# ARTICLE:
§

La Nuit Debout n’est qu’un début

« Aujourd’hui nous changeons les règles du jeu ». Peut-être que d’ici trois mois cette phrase sera oubliée par tout le monde et reléguée aux oubliettes. Il se pourrait aussi que dans cent ans les manuels d’histoire parlent de cette phrase comme de la première pierre de l’édifice insurrectionnel qui semble se mettre en place en France actuellement. Cette phrase a été prononcée par Frédéric Lordon ce jeudi 31 mars lors de son discours introductif à la Nuit Debout sur la place de la République. Ce rassemblement ayant pour but de faire converger les différentes luttes qui traversent la société s’inspirait sans s’en cacher du mouvement des Indignés espagnols ainsi que l’a montré le slogan « El pueblo unido jamás serà vencido » – le peuple uni ne sera jamais vaincu en version française – entonné à de nombreuses reprises dans la soirée.

§

# DONNÉES ENREGISTRÉES:
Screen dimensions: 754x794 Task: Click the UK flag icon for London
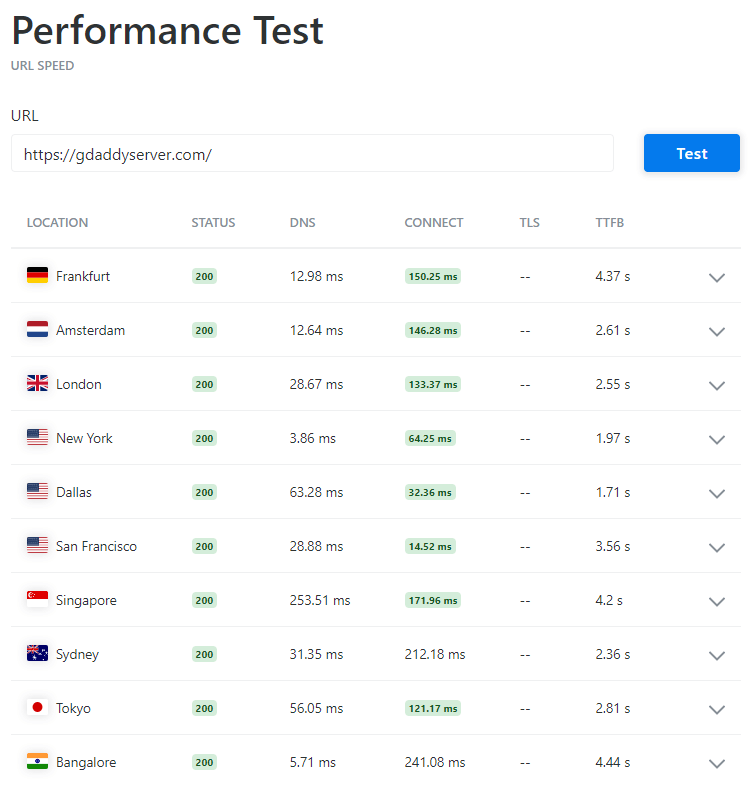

§

# VOS TÂCHES:
a. Dans l'article sur la Nuit Debout, résume en trois phrases au plus le paragraphe qui commence par « « Aujourd’hui nous changeons les règles du jeu » ». Garde-en les faits principaux.
b. Réponds brièvement à ces questions sur l'article :
(i) Quel jour Frédéric Lordon a-t-il fait son discours ?
(ii) Sur quelle place la Nuit Debout se tenait-elle ?
(iii) De quel mouvement le rassemblement s'inspirait-il ?
c. Écris la suite de l'article sur la Nuit Debout, à partir de sa dernière phrase.

# RÉPONSES:
a. Frédéric Lordon a prononcé la phrase « Aujourd’hui nous changeons les règles du jeu » le jeudi 31 mars, dans son discours d'ouverture de la Nuit Debout, place de la République. Elle pourrait être vite oubliée, ou bien marquer un jour dans les manuels d'histoire le début du mouvement insurrectionnel qui semble naître en France. Le rassemblement voulait faire converger les différentes luttes de la société et s'inspirait ouvertement des Indignés espagnols, comme le montrait leur slogan sur le peuple uni, chanté plusieurs fois dans la soirée.

b.
(i) Le jeudi 31 mars.
(ii) La place de la République.
(iii) Le mouvement des Indignés espagnols.

c.
Cette soirée, placée sous le signe de la fête et de la lutte, n’est que le début du mouvement pour ses instigateurs – l’autorisation de la préfecture s’étend, en effet, sur trois jours. Pour paraphraser Churchill, la mobilisation contre la loi El Khomri n’est pas la fin, ni même le début de la fin, tout au plus est-elle peut-être la fin du début. Personnellement, j’y vois simplement le commencement d’un mouvement, d’un rassemblement plus vu en France depuis de nombreuses années voire décennies, à savoir l’unification de toutes les luttes : des salariés précarisés aux étudiants angoissés, des chômeurs embourbés dans la fange de la pauvreté aux retraités qui peinent à survivre, tous les opprimés de notre peuple commencent à s’unifier, pour le plus grand malheur et la plus grande hantise du pouvoir. Et quel symbole plus puissant que cette place de la République, cette Res Publica, ce bien commun pour commencer la lutte ?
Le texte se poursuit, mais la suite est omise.